Overall it was a great day and we spent about 6 hours on the beach. It was windy, and sand got into just about everything and everywhere. We all took a few large waves to the face and got mouthfuls of very salty water. There was a good amount of people on the beach, but it wasn't crowded. I don't believe I saw any other tourists that looked like us from Arizona. Everyone else looked like they might be locals. We probably stood out because we were approached by a lot of people - vendors selling their wares - so many times that it got annoying. They offered food, drinks, bracelets, hats, glasses, hair braiding, henna tattoos. All sorts of stuff. We did splurge midday and got a couple drinks. We also made sure to drink lots of bottled water to stay hydrated, but one thing us adults forgot to do was put on lots of sunscreen.
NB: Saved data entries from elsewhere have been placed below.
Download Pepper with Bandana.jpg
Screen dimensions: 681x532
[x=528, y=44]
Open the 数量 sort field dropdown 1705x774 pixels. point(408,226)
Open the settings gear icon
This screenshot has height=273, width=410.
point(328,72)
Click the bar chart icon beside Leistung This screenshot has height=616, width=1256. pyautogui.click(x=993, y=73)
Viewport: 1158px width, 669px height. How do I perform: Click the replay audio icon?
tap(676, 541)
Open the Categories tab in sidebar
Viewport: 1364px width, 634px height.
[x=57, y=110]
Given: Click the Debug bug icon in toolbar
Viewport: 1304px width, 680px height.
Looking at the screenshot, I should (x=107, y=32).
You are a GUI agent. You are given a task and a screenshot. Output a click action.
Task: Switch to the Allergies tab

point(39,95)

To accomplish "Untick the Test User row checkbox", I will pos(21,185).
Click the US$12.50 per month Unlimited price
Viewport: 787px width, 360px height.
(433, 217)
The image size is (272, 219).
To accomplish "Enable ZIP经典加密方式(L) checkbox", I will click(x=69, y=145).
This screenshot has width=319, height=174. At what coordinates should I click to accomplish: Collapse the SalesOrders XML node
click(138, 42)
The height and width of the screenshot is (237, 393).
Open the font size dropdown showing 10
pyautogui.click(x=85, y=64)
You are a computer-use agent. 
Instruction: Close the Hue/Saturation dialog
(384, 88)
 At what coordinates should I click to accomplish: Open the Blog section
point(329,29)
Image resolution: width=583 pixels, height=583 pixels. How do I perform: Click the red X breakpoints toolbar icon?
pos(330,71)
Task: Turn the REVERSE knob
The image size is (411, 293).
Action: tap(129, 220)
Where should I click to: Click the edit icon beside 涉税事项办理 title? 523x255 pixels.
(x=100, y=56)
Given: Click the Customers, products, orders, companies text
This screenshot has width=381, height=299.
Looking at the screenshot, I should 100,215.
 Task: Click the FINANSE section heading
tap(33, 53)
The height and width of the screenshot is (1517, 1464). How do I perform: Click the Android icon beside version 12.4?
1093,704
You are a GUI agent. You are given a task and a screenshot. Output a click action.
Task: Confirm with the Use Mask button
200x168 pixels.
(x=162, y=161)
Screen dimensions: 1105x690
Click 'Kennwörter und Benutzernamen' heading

We made sure our daughter was loaded up, but myself and my fiancée put on a minimum amount only, and we paid the price for it later. Very burnt! We didn't realize we were getting burned because the air temperature was so comfortable and there was a strong breeze. The sun didn't feel overwhelmingly hot like it can in Phoenix. We did put on some sunscreen, but it must have washed off in the water. The only negatives I can point out for the day would be the plethora of vendors approaching us – something I wasn't crazy about with Covid going on. Most people were wearing masks, but some were not. Also, there was a lot of glass on the beach. At first I thought it might be sea glass, but no, it was actual broken glass. It looked sharp and seemed to be everywhere. We couldn't step 2-3 feet in any direction without finding some, but we were careful and everyone avoided getting cut.